Encode a point as an uncompressed SEC 1 byte string.

Format: 04 || x (coord_len bytes big-endian) || y (coord_len bytes big-endian).

The leading 04 tag is the SEC 1 v2.0 uncompressed-point identifier. The total length is 1 + 2·coord_len bytes. The point at infinity encodes as the single byte 00.

pub fn encode_point_compressed(&self, point: &AffinePoint) -> Vec<u8>

Encode a point in compressed SEC 1 form.

Prime curves: format 02 || x if y is even, 03 || x if y is odd.

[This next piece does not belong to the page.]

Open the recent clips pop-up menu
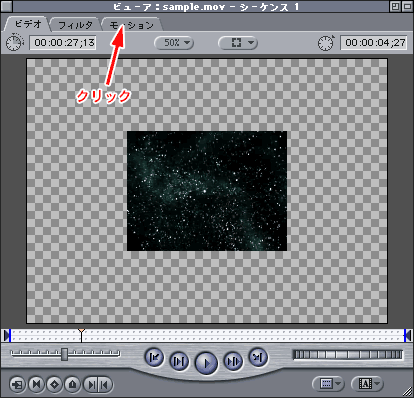414x398 pixels. tap(328, 384)
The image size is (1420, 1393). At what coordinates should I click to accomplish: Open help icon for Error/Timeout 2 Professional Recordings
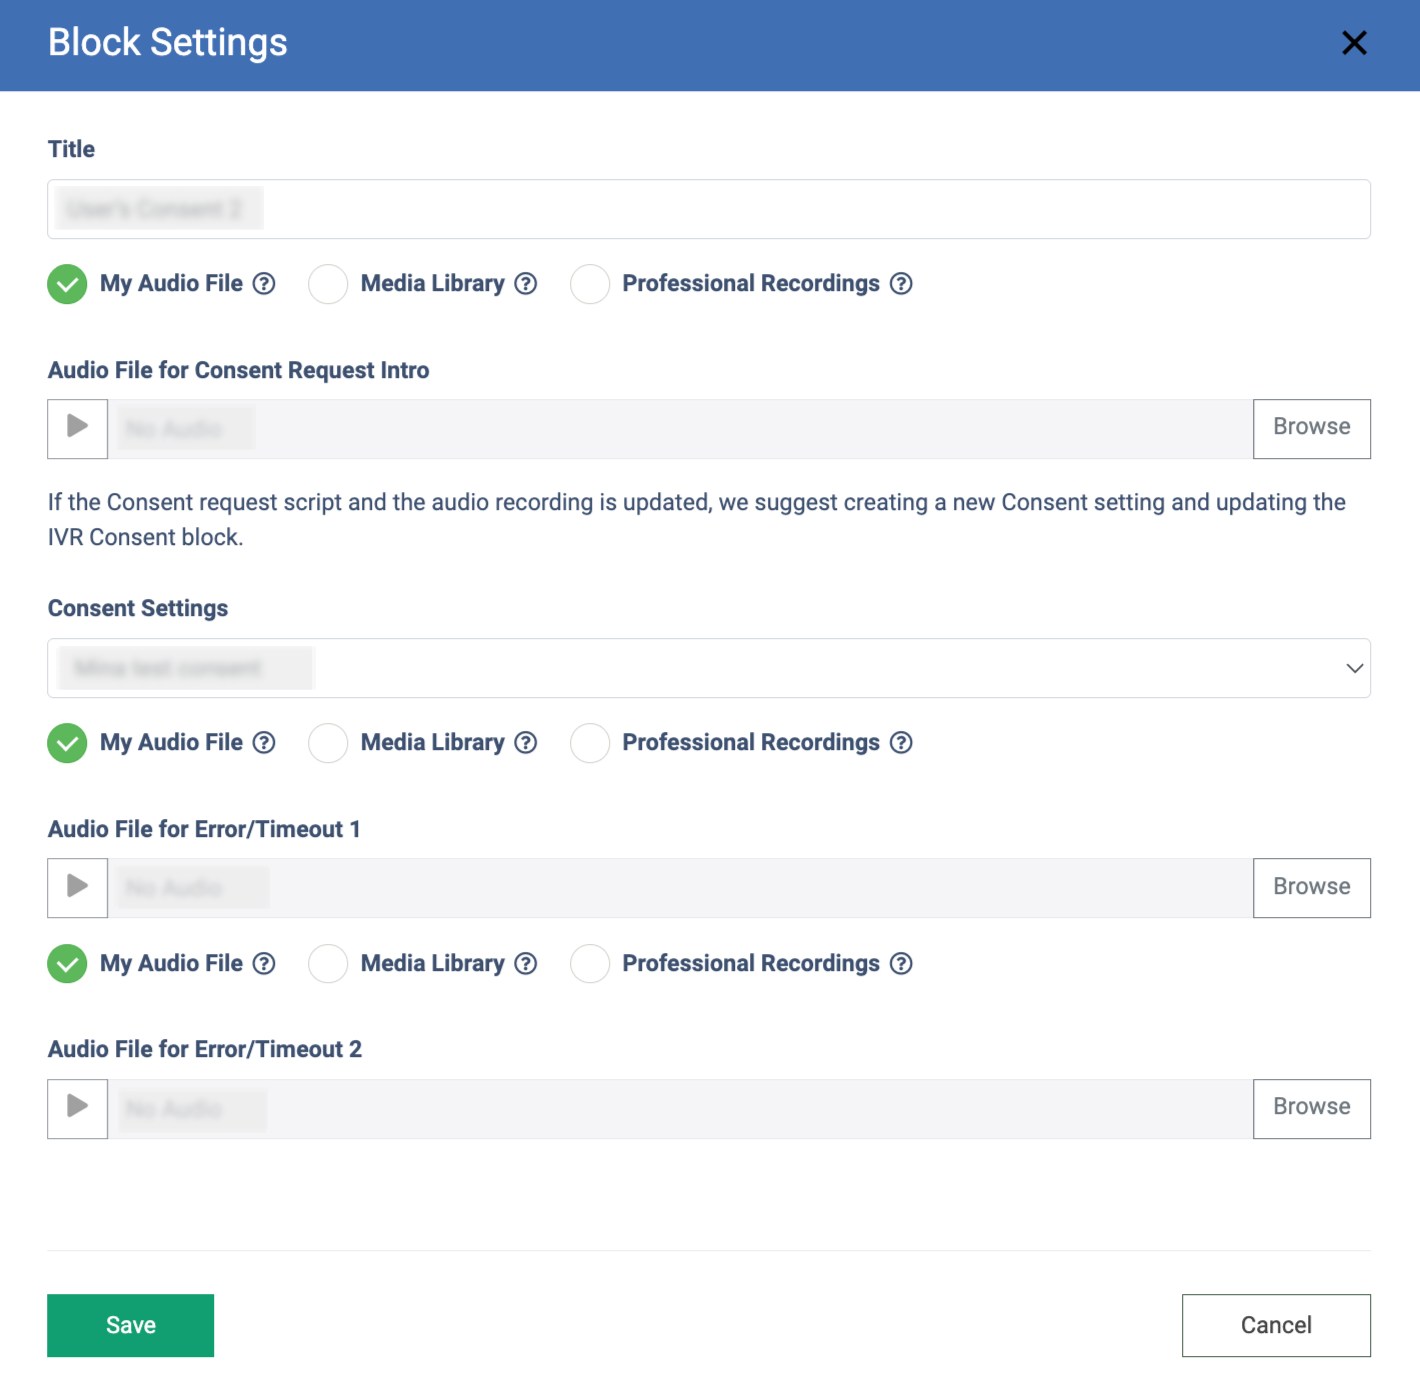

Binary curves: format 02 || x if LSB(y·x⁻¹) = 0, 03 || x otherwise (per FIPS 186-4 §4.3.6; falls back to 02 when x = 0).

The point at infinity encodes as 00.

Panics

Panics only if an internal binary-field invariant is violated after the explicit x = 0 guard, which would indicate a bug in the compression logic.

pub fn decode_point(&self, bytes: &[u8]) -> Option<AffinePoint>

Decode an uncompressed or compressed SEC 1 point.

Returns None for any of:

• wrong byte length for the tag,
• unrecognised tag byte,
• coordinates that fail the on-curve check,
• prime-field compressed encoding on a curve with p ≢ 3 (mod 4),
• binary-field compressed encoding with an invalid x-coordinate.

Trait Implementations

impl Clone for CurveParams

fn clone(&self) -> CurveParams

Returns a duplicate of the value.

fn clone_from(&mut self, source: &Self)

Performs copy-assignment from source.

impl Debug for CurveParams

fn fmt(&self, f: &mut Formatter<'_>) -> Result

Formats the value using the given formatter.